Hi,
I encounter an unexpected behavior while converting a AirrCells object to AnnData.
However, some cells seem to be lost when converting airr_cells_new
to adata_new
at the end.
# Convert to AnnData
adata_new = ir.io.from_airr_cells(airr_cells_new)
# Get updated chain_pairing status, with no filtering
ir.pp.index_chains(adata_new, filter=(lambda x: True, lambda x: True))
ir.tl.chain_qc(adata_new)
## Counting chains in AirrCell objects:
pd.DataFrame([len(cell.chains) for cell in airr_cells_new]).value_counts()
> 2 3433
> 1 146
> Name: count, dtype: int64
## Chain pairing status of the AnnData object:
adata_new.obs['chain_pairing'].value_counts()
> chain_pairing
> single pair 3432
> orphan VJ 133
> orphan VDJ 14
> Name: count, dtype: int64
Which means that there is one cell with 2 chains which is converted to either “orphan VJ” or “orphan VDJ” .
Am I missing something?
More context:
The AirrCells object is defined by hand.

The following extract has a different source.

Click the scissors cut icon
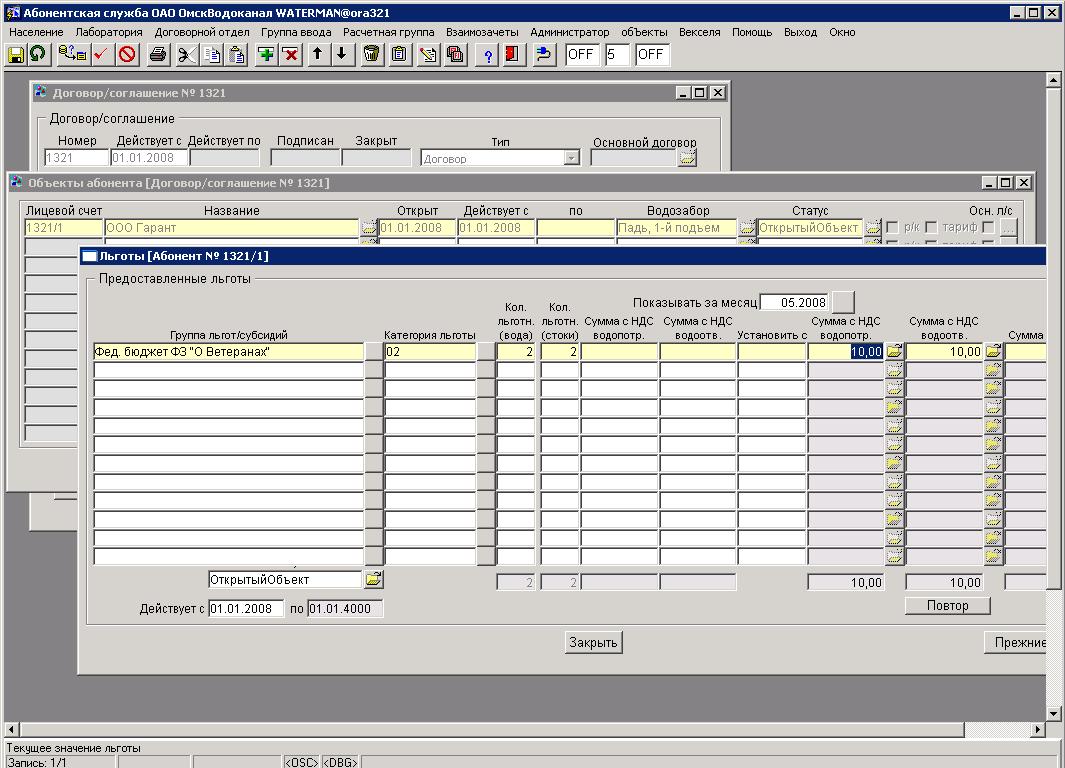187,55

Here is the core run to define airr_cells_new
.
The script’s purpose is to manually remove secondary chains from an AnnData object.

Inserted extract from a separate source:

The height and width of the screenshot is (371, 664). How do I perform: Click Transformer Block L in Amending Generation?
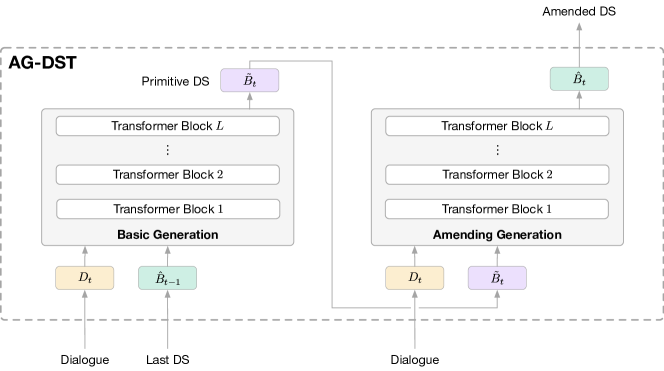(x=497, y=126)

airr_cells = ir.io.to_airr_cells(adata)
# Initiate empty AirrCell object to populate
airr_cells_new = []
# Convert additional chains into new cells
for ind, cell in enumerate(airr_cells):
if len(cell.chains) <= 2:
new_cell = cell
elif len(cell.chains) > 2:
## Check that there are at most 4 chains, in concordance with the dual IR model
assert len(cell.chains) <= 4
chain_indices = adata.obsm['chain_indices'][ind]
new_cell = ir.io.AirrCell(cell_id=f'{cell.cell_id}_prim')
## Select primary VJ chain if it exists
if chain_indices.tolist()['VJ'][0] is not None:
prim_vj_chain = cell.chains[chain_indices.tolist()['VJ'][0]]
## Add it
new_cell.add_chain(prim_vj_chain)
## Select primary VDJ chain if it exists
if chain_indices.tolist()['VDJ'][0] is not None:
prim_vdj_chain = cell.chains[chain_indices.tolist()['VDJ'][0]]
## Add it
new_cell.add_chain(prim_vdj_chain)
# Add new cell to list
airr_cells_new.append(new_cell)